Monday, August 15, 2011

Agents Are Not Out To Hate And Reject

Let's start with the simple fact that agents are not just money grubbing bad guys here. Despite the misconceptions that a few writers have; despite the frequent blogs that some disgruntled writers post about how all agents are the spawn of something found only in urban fantasy novels; we really are not bad guys here. There is not plot out to squash the underdog and only buy the super novel that will make us an instant success. In fact, on this later point, we are often more excited than you are (and sometimes surprised) when the editor calls us and tells us that "so and so just made the best-seller list."

What I have to stress is that agents really do listen to what you have to say at conferences and at pitches. We are looking for projects that really speak to us and beg us to sign that book and author to launch their career. We all have our wish lists of "books we would love to see." And no, we do not simply just crank out rejections one after another because we didn't want to read your story.

So, if we are so eager to read the author's stories, why do we reject so quickly? There are three simple answers here. First of all, we know what things work and don't work out there in the market. I know that some interpret that last comment as stories we are "willing" to work with, but that is far from the truth. In many cases, a story won't work because it is over-done and the readers are starting to shy away from it. In some cases, the story is simply too much of a copy of what we have already seen and editors don't want cheap copies. In some cases, the topic is one that might be too controversial or would simply piss off too many people. Yes, it might be something you are interested in, or something that needs to be talked about, but if people aren't ready, then the book is not timed right.

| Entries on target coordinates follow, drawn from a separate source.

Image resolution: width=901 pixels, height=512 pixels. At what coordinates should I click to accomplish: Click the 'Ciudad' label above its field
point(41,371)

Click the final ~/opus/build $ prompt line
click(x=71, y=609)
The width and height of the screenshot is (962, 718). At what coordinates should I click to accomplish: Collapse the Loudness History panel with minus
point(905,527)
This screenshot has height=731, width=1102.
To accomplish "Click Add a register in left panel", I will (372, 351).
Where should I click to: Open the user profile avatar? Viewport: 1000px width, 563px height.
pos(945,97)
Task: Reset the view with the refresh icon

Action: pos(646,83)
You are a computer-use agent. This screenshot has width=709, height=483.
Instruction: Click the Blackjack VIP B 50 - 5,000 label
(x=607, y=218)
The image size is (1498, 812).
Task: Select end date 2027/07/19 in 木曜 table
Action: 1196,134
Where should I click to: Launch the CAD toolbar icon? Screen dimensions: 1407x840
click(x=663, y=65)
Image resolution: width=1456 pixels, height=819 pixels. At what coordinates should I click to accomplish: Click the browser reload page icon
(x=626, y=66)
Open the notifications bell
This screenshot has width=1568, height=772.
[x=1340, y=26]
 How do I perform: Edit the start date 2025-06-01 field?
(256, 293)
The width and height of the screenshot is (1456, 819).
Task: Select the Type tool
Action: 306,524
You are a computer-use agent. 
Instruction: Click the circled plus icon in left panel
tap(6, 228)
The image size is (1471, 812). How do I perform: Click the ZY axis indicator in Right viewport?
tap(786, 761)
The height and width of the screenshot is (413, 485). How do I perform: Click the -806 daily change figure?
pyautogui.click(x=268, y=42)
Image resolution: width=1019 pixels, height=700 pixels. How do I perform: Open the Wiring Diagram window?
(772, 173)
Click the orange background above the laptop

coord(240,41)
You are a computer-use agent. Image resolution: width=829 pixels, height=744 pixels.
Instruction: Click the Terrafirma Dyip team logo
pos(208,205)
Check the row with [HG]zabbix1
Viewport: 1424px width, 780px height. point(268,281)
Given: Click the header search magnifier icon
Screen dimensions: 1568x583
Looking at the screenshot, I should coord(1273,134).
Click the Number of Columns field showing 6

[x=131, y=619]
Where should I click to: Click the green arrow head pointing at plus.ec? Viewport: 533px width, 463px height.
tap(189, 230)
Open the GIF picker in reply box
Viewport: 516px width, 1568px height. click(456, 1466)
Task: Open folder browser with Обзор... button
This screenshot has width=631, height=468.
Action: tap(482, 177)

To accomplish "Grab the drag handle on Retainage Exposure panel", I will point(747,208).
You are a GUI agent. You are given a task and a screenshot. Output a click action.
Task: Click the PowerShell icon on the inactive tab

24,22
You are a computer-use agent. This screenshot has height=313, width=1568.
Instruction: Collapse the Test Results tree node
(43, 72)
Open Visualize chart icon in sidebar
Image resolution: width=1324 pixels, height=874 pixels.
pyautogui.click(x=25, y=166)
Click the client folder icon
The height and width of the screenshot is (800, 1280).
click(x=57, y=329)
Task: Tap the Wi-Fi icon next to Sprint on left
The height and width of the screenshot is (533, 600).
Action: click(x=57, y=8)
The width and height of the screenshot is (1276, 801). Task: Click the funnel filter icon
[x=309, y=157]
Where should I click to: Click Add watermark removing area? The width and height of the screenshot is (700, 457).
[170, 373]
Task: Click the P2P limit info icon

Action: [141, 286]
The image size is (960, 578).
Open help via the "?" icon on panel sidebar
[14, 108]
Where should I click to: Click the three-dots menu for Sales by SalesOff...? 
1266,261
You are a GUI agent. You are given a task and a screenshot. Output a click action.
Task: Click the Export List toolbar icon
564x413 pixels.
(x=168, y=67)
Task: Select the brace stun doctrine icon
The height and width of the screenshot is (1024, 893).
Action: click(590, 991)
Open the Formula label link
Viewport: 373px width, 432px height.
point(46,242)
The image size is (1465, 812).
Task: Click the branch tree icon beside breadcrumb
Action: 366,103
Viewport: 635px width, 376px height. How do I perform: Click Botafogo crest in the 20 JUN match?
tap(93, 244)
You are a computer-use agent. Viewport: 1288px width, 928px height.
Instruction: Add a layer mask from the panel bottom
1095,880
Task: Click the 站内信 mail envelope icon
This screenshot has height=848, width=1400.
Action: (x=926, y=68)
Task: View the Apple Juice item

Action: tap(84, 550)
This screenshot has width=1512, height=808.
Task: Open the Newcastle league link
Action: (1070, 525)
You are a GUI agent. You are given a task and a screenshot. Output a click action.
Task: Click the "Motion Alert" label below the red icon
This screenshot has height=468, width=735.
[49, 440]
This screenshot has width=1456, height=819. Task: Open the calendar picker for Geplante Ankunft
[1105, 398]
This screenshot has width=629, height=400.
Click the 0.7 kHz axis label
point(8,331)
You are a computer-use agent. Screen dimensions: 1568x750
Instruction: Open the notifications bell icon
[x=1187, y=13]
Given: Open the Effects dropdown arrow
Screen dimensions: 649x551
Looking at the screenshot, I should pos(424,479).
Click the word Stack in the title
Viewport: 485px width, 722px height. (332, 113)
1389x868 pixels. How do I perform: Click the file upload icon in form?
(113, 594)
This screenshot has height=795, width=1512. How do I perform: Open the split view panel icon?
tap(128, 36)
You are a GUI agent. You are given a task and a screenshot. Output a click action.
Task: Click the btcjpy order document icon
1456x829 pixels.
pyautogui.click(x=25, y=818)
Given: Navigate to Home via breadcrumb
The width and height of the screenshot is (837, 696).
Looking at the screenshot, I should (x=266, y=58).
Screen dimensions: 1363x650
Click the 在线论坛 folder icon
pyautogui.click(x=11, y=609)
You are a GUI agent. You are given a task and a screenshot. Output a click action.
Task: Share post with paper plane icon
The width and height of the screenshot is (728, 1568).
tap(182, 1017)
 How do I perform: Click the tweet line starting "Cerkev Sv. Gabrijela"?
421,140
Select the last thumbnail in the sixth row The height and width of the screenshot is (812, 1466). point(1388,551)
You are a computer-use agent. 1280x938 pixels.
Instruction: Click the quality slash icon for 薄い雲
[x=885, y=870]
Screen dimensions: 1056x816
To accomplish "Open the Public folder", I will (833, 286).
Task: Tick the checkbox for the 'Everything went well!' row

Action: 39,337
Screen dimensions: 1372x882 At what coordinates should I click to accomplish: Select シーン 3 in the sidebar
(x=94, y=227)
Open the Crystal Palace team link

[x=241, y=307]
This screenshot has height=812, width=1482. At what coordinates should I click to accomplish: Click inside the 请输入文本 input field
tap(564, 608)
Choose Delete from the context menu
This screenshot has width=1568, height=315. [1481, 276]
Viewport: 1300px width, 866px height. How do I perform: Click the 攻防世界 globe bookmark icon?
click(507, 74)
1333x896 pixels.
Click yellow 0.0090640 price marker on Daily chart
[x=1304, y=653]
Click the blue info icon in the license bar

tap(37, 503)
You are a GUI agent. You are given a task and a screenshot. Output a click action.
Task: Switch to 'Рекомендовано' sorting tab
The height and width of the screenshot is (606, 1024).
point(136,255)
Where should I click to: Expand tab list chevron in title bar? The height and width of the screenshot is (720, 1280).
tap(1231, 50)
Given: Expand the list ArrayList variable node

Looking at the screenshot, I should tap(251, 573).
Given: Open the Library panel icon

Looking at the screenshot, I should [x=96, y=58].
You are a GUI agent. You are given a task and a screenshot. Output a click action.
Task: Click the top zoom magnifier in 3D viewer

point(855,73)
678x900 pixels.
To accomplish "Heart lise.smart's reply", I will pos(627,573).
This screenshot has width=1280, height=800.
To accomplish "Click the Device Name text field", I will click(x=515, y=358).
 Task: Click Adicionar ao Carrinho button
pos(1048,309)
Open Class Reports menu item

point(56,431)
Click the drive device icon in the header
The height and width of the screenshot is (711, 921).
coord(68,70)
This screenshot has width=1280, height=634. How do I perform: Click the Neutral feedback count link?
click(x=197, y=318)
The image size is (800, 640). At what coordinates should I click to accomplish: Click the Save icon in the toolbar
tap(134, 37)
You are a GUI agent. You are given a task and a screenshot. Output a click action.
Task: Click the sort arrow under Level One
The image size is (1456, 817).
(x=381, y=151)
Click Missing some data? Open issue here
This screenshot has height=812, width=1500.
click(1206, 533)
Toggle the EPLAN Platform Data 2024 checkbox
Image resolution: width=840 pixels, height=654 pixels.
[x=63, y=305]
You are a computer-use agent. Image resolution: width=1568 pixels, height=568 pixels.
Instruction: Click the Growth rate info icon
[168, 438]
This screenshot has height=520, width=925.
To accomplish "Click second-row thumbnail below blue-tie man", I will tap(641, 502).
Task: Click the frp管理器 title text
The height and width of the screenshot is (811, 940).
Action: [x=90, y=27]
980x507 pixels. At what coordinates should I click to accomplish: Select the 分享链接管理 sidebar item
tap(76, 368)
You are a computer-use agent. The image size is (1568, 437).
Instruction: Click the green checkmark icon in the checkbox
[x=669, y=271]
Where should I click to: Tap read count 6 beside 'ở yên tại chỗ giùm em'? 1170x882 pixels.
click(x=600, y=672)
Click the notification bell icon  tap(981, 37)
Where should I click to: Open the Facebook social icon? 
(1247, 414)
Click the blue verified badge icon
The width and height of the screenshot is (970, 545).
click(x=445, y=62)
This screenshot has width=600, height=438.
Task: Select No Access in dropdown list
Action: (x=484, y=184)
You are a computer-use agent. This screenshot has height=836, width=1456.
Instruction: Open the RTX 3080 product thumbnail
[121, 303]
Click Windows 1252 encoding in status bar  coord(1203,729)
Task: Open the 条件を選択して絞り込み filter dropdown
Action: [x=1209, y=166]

The second is that you have submitted a story that we just don't represent. I have talked about this before, but agents (and editors) have things they just don't work with. This may be due to the limits of what the agent can do with the project or it may be their personal knowledge of that genre. Poetry is one of those areas that an agent probably can't do much with. The simple truth is the market is too limited. As far as the personal knowledge, if we don't understand it, how can we guide you in the right direction with editorial help, or to send it to the right place?

The second, and this is probably the biggest issue, is that we know the type of voice we like. I have said this several times in rejection letters. An agent has to fall head over heels for a project and if we don't love it (or the voice) enough to want to read it multiple times, then we won't be able to fairly represent it.

The point of all this is simple. Do we reject? Yes. Do we write a lot of rejections? Yes. But this is simply due to the quantity of submissions we get and the number of situations where the story just isn't going to work. We don't like writing rejections. We really are hoping that we get that great gem and maybe it is your story. Just know that for most of us out there, if we ask to see something, the odds are you have something that might intrigue us.

And all of us have our fingers crossed.



  1. I've been in theatre for *mumbles* some number of years so I'm used to the rejection that goes along with putting your craft out there for public consumption. In both theatre and writing there is certainly frustration over getting that first break and the language used to describe being a person trying to break in is a little derogatory: cattle call, slushpile. It's just the nature of the beast but for someone who isn't used to taking the risk of offering something they've created, be it a take on a character or a manuscript, this is a frightening process. Take that insecurity, the subjective nature of making it past the first gateway, and the fact that talented people are rejected while some that appear to have little merit succeed and there are bound to be some hurt feelings. Artistic people who are truly engaged with their craft create with their hearts. Without the understanding that they also enter into a pact with the reader or audience when they offer a performance or book, not to mention that they are blending creative output and commerce (inherent opposites, IMO), there's fertile ground for hurt and frustration.

    There are agents who trade in snark. There are agents who try to present a sensible voice. Everyone has something to contribute. An emerging creative in any discipline has got to be able to take what they need to learn from each 'no' and turn it into a positive. If nothing else, rejection teaches perseverance. Without the drive to keep going, no matter what, talent can't go the distance. That's my opinion from the cheap seats. :)

  2. Yep, got to agree with Mr. Laptop & Latte above. Rejection, and how we react to it, is what separates good from great. In many ways (I assume, since I've never queried an agent -- OH THE INNOCENCE!) I suppose querying an agent is much like applying for a job (and that's something I do have experience with). Applicants may have the qualifications, the experience, the attitude, the vision... They seldom have all of them, but an HR manager may see something positive. Unfortunately, there's ONE position, maybe two or a few, but certainly fewer than the applications received. How do you get past that, make your resume shine above and beyond all the others? For an author, the "resume", in a way, is the book, the submitted material. And here's a plus: whereas an employer has usually few positions to fill, an agent is unlimited (so to speak) in the number of authors he/she would like to represent. The crux of the matter lies in the quality of the work, the quality of the person.... And, like Scott has gone hoarse from saying, on whether it's the right material for the right agent. A brilliant physicist has no business applying for a marketing position, nor an outstanding financier as a nurse or surgeon.